▸ What is required: The records that follow must all be duplicated exactly.

▸ Supplied data:
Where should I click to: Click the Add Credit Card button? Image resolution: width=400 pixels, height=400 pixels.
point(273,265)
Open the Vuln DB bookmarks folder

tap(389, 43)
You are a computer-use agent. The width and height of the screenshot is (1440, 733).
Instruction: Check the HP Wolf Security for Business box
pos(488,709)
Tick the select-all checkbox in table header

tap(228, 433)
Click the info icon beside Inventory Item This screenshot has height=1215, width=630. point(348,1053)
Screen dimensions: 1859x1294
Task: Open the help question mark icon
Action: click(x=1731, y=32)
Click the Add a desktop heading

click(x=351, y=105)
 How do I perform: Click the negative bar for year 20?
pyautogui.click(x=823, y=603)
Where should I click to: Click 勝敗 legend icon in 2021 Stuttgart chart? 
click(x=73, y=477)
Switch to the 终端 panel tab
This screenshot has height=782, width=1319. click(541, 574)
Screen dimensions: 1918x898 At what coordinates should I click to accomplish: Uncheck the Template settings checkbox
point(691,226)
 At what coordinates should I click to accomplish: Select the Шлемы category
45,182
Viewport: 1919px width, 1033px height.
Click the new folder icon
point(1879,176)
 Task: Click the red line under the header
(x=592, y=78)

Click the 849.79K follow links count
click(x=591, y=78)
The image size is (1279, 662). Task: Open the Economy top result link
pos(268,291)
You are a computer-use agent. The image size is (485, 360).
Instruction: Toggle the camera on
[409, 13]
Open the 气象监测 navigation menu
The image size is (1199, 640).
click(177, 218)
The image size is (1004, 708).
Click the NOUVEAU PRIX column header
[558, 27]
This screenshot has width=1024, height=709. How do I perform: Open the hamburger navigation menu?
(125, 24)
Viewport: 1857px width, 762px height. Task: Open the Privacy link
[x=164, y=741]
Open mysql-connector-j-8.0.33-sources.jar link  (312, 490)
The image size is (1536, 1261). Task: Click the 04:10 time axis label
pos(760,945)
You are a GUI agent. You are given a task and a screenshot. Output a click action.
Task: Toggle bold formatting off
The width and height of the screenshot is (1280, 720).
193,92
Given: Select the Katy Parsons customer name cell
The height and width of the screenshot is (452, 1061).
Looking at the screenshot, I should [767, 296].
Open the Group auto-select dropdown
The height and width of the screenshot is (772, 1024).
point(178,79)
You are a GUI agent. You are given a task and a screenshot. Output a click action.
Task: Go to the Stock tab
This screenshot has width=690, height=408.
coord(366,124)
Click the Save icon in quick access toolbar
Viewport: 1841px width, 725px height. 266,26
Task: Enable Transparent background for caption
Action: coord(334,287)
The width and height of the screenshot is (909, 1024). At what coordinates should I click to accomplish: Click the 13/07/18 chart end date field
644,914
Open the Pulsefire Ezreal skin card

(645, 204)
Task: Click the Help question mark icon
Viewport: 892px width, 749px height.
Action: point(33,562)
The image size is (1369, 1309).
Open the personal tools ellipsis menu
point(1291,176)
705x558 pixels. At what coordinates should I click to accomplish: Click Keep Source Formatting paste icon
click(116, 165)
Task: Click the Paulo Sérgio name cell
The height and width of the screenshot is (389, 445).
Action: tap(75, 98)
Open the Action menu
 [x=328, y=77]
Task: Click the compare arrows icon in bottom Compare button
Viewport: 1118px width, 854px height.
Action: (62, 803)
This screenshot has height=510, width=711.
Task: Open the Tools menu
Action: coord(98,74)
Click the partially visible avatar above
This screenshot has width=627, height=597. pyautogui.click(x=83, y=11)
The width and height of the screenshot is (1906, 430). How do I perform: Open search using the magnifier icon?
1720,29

▸ Reply to the exercise:
Where should I click to: Click the Add Credit Card button? Image resolution: width=400 pixels, height=400 pixels.
point(273,265)
Open the Vuln DB bookmarks folder

tap(389, 43)
You are a computer-use agent. The width and height of the screenshot is (1440, 733).
Instruction: Check the HP Wolf Security for Business box
pos(488,709)
Tick the select-all checkbox in table header

tap(228, 433)
Click the info icon beside Inventory Item This screenshot has height=1215, width=630. point(348,1053)
Screen dimensions: 1859x1294
Task: Open the help question mark icon
Action: click(x=1731, y=32)
Click the Add a desktop heading

click(x=351, y=105)
 How do I perform: Click the negative bar for year 20?
pyautogui.click(x=823, y=603)
Where should I click to: Click 勝敗 legend icon in 2021 Stuttgart chart? 
click(x=73, y=477)
Switch to the 终端 panel tab
This screenshot has height=782, width=1319. click(541, 574)
Screen dimensions: 1918x898 At what coordinates should I click to accomplish: Uncheck the Template settings checkbox
point(691,226)
 At what coordinates should I click to accomplish: Select the Шлемы category
45,182
Viewport: 1919px width, 1033px height.
Click the new folder icon
point(1879,176)
 Task: Click the red line under the header
(x=592, y=78)

Click the 849.79K follow links count
click(x=591, y=78)
The image size is (1279, 662). Task: Open the Economy top result link
pos(268,291)
You are a computer-use agent. The image size is (485, 360).
Instruction: Toggle the camera on
[409, 13]
Open the 气象监测 navigation menu
The image size is (1199, 640).
click(177, 218)
The image size is (1004, 708).
Click the NOUVEAU PRIX column header
[558, 27]
This screenshot has width=1024, height=709. How do I perform: Open the hamburger navigation menu?
(125, 24)
Viewport: 1857px width, 762px height. Task: Open the Privacy link
[x=164, y=741]
Open mysql-connector-j-8.0.33-sources.jar link  (312, 490)
The image size is (1536, 1261). Task: Click the 04:10 time axis label
pos(760,945)
You are a GUI agent. You are given a task and a screenshot. Output a click action.
Task: Toggle bold formatting off
The width and height of the screenshot is (1280, 720).
193,92
Given: Select the Katy Parsons customer name cell
The height and width of the screenshot is (452, 1061).
Looking at the screenshot, I should [767, 296].
Open the Group auto-select dropdown
The height and width of the screenshot is (772, 1024).
point(178,79)
You are a GUI agent. You are given a task and a screenshot. Output a click action.
Task: Go to the Stock tab
This screenshot has width=690, height=408.
coord(366,124)
Click the Save icon in quick access toolbar
Viewport: 1841px width, 725px height. 266,26
Task: Enable Transparent background for caption
Action: coord(334,287)
The width and height of the screenshot is (909, 1024). At what coordinates should I click to accomplish: Click the 13/07/18 chart end date field
644,914
Open the Pulsefire Ezreal skin card

(645, 204)
Task: Click the Help question mark icon
Viewport: 892px width, 749px height.
Action: point(33,562)
The image size is (1369, 1309).
Open the personal tools ellipsis menu
point(1291,176)
705x558 pixels. At what coordinates should I click to accomplish: Click Keep Source Formatting paste icon
click(116, 165)
Task: Click the Paulo Sérgio name cell
The height and width of the screenshot is (389, 445).
Action: tap(75, 98)
Open the Action menu
 [x=328, y=77]
Task: Click the compare arrows icon in bottom Compare button
Viewport: 1118px width, 854px height.
Action: (62, 803)
This screenshot has height=510, width=711.
Task: Open the Tools menu
Action: coord(98,74)
Click the partially visible avatar above
This screenshot has width=627, height=597. pyautogui.click(x=83, y=11)
The width and height of the screenshot is (1906, 430). How do I perform: Open search using the magnifier icon?
1720,29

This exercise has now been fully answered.